**Work instructions:**
From the line containing "驻德国使馆发言人就个别德联邦议员窜台发表声明 (148, 1706)" down to the line containing "Deutsch (22, 26)" in the records below, reproduce every line exactly, ends included, and omit all others.
** Records supplied follows **
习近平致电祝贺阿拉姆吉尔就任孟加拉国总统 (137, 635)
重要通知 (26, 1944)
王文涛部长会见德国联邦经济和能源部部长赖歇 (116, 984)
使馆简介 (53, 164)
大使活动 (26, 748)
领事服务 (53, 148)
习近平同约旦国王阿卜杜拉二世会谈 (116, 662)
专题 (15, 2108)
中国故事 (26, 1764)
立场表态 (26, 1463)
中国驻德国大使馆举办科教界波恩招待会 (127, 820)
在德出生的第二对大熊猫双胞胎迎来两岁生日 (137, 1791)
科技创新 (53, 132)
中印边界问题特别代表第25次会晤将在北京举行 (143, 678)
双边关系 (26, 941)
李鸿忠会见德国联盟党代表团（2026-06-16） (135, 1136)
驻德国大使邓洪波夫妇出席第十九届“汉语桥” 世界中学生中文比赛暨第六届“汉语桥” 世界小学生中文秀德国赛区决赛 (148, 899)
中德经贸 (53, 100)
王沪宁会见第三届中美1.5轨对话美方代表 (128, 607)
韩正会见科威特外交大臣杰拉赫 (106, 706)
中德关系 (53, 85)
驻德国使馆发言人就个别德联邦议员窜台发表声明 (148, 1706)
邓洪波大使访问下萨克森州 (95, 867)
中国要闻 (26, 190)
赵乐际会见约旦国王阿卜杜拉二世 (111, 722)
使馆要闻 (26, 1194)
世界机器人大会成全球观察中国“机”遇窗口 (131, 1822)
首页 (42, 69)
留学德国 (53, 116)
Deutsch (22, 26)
** End of Records supplied **
** Records supplied follows **
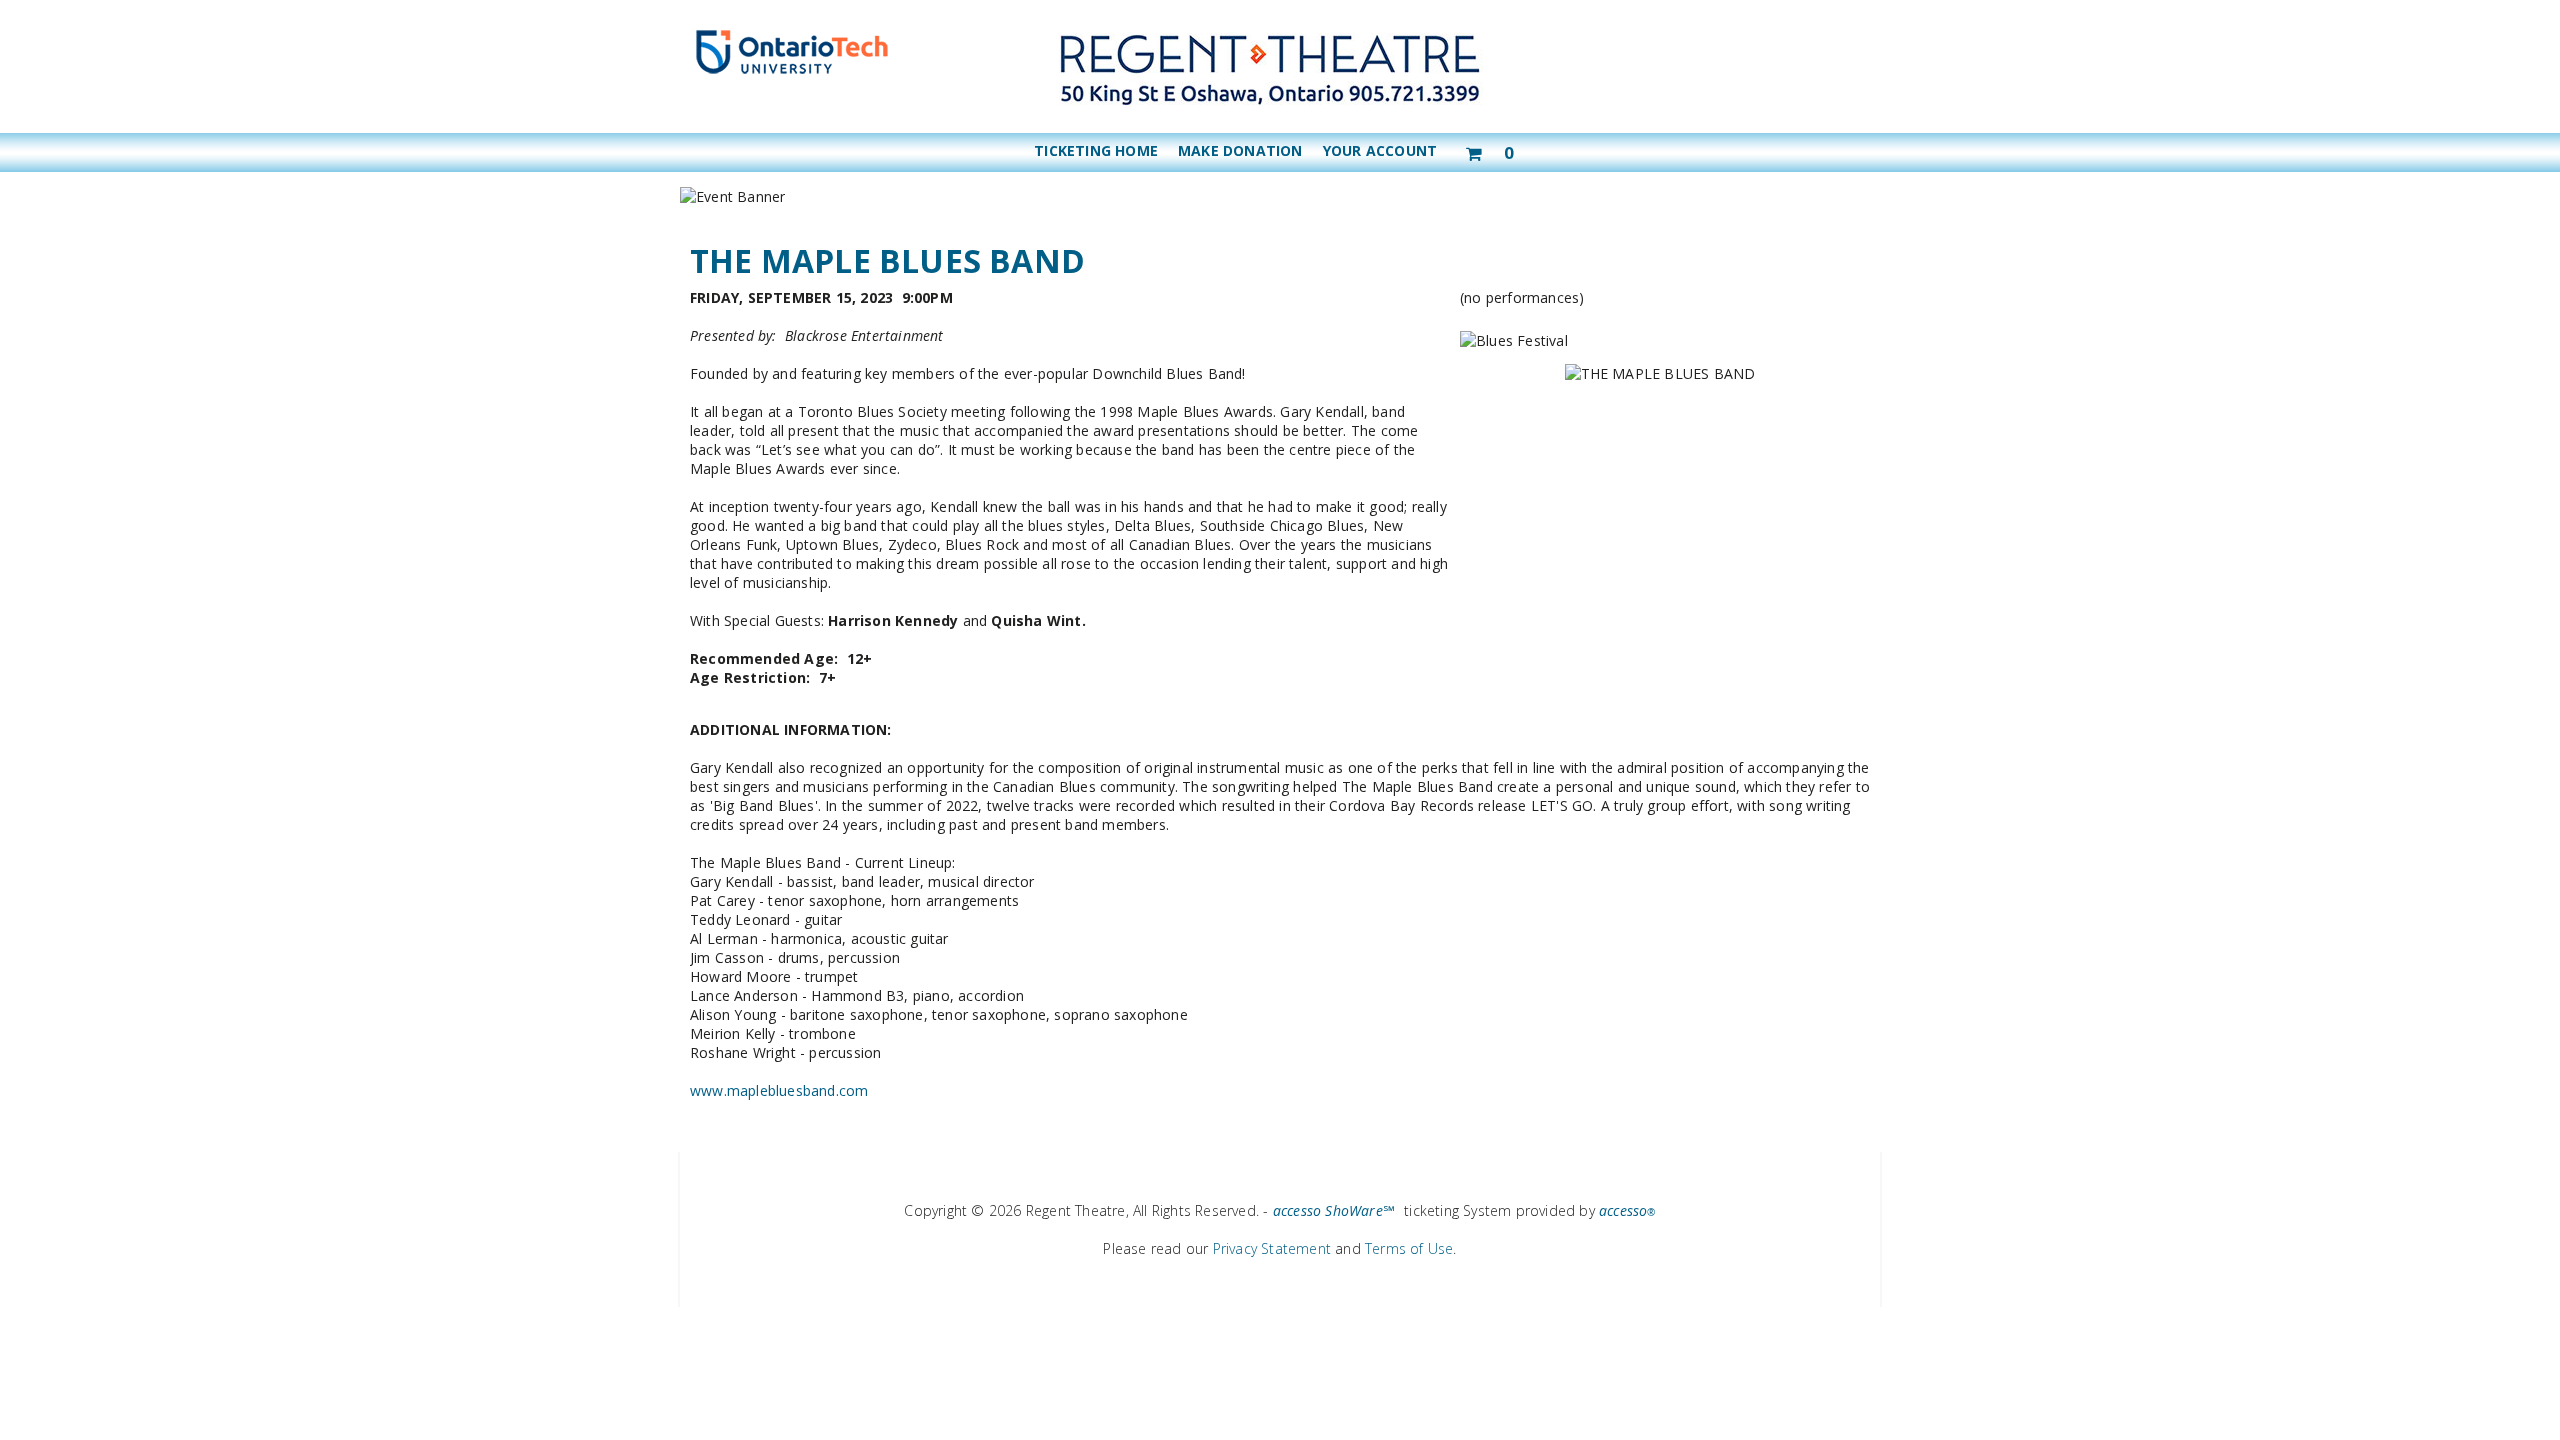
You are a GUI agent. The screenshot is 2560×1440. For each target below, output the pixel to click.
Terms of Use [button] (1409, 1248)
** End of Records supplied **
**Solution to the exercise:**
驻德国使馆发言人就个别德联邦议员窜台发表声明 (148, 1706)
邓洪波大使访问下萨克森州 (95, 867)
中国要闻 (26, 190)
赵乐际会见约旦国王阿卜杜拉二世 (111, 722)
使馆要闻 (26, 1194)
世界机器人大会成全球观察中国“机”遇窗口 (131, 1822)
首页 (42, 69)
留学德国 (53, 116)
Deutsch (22, 26)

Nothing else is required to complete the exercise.